───── Dataset content ─────

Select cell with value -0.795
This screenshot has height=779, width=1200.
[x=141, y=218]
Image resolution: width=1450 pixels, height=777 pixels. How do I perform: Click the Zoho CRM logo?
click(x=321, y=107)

─────

Exercise prompt >> Repeat the listing above in full, word for word.

Written reply >>
Select cell with value -0.795
This screenshot has height=779, width=1200.
[x=141, y=218]
Image resolution: width=1450 pixels, height=777 pixels. How do I perform: Click the Zoho CRM logo?
click(x=321, y=107)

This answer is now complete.